Is there more demand for forensic technology to be hosted on endpoints, as more breaches occur at the employee’s end?
Stuart Okin, VP EMEA at Cipher, told IT Security Guru that it commonly sees Guidance Software’s Encase solution deployed on every endpoint, as most businesses only wait until something bad occurs to do something about it.
“What we are seeing is a trend in this direction in the US which allows a remote analyst to track how the infection or breach occurred, what led up to it and how it spread or laterally moved. Combining this with deep packet inspection, it then allows analysts to look for the insider threat,” he said.
Okin said that the main issue is the amount of logs and “noise” to be managed, as the data feeds in to the Security Operations Centre and SIEM.
This week’s Verizon Data Breach Investigations Report revealed that 23 per cent of recipients open phishing messages and 11 per cent of recipients click on attachments, yet when there is a major breach the forensics team look at the network. So is it a surprise that there is more demand for forensic technology to sit on the endpoint?
So is this completely unbelievable, or the start of a solution to avoid the issue of employees being the cause of data breaches? Ryan Rubin, managing director of Protiviti said that what would be prohibitive would be the cost element, but from his own experience, he found it would not scale and when there is a breach and there is an investigation at most organisations, Protiviti is called in to forensically analyse those endpoints and there are technologies allowing you to do this.
“As an industry we are doing very focused searches and once you look at the full drive and on the endpoint, you search for particular bits of information and if that triggers an alert, then a more detailed investigation gets done,” he said.
“The big challenge with recording everything, all of the traffic, is that activity is noisy and what I have seen is anti-virus vendors extending their solution set to keep up in the space, and that can include fine signature monitoring and application whitelisting, but we are not there yet with the full forensic capability.”
The challenge is not only managing the solution and its potential for huge amounts of data, but also the cost of adding more solutions to the endpoint. Quentyn Taylor, director of information security for EMEA at Canon, told IT Security Guru that he would find it hard to justify pushing this out to thousands of clients, as if you were continually having employee issues it may be worth doing, but maybe solve the issues in a different way rather than just prepping everyone for laptop forensics.
He also acknowledged that there may be a privacy issue, as if you are working in a regulated environment a regulator could be convinced into endpoint forensics being a recommended piece of technology, then it may take off.
“We’ve looked into this, and we said ‘how many cases do we process in a year’ and ‘could we really justify this to work councils and unions’ and ‘could I justify this to operations as they will have to maintain that package’,” he said. “Unless you are doing so many cases all of the time that it is worth doing this, but we are not.

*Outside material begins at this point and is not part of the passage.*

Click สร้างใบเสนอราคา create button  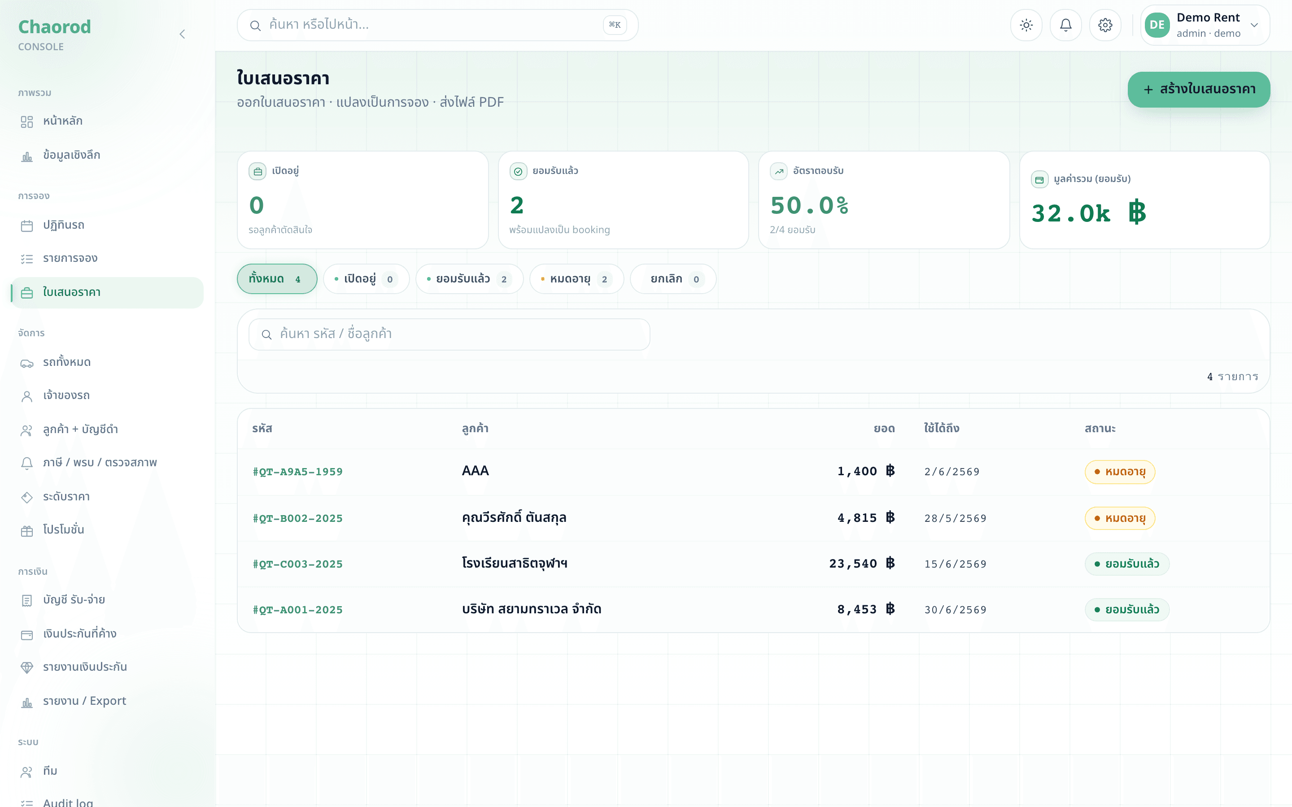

“It is a technology that it interesting but I think about the ROI and if I cannot justify it to myself, I cannot do so to the board.”
So maybe that is the challenge for security managers, trying to convince the board that this case of a technology assurance is worth investing in if a breach were to happen? Maybe it is a way off yet, but Rubin said that one move is towards virtualised desktops where everyone has a thin client and logs into a remote desktop, so it becomes easier to capture what is taking place in those environments.
Speaking to CISO and Give01Day founder Amar Singh, he said that he is aware of endpoint forensic technologies being used in incident response scenarios, as well as in audit situations to demonstrate compliance and save costs in licensing.
However he was keen to stress that this all comes down to visibility, as that is one of the key tenants of managing cyber security to determine what is happening. He said it is not about trying to catch an employee out, but to make sure they don’t compromise the integrity of the company.
“Without visibility of endpoints you are blind in one eye as you only have partial visibility,” he said. “Endpoint visibility is the state of the endpoint changing and it gives you sight into what is happening.”
He explained that he sees more and more products offering visibility into the state of the machine, and he disagreed that it is not needed, as businesses need to encourage the benefits of detection and gaining visibility and protect against attacks.
“What will save you from fines will be detection in a certain period of time, and the only way to do that is visibility,” he said. “This is not an anti-virus model, this is admitting that machines could be compromised. If something has done something on your machine, you want to know what it did.”
Singh said that monitoring brings up connotations of being watched, but endpoint visibility can aid the state of compromise. Perhaps the state of forensic technology has moved fast after the “year of the breach” in 2014 and with big acquisitions in the managed service space, but on the endpoint – maybe this is a trend to watch as if it solves an issue and better aids an investigation, it is not worth dismissing.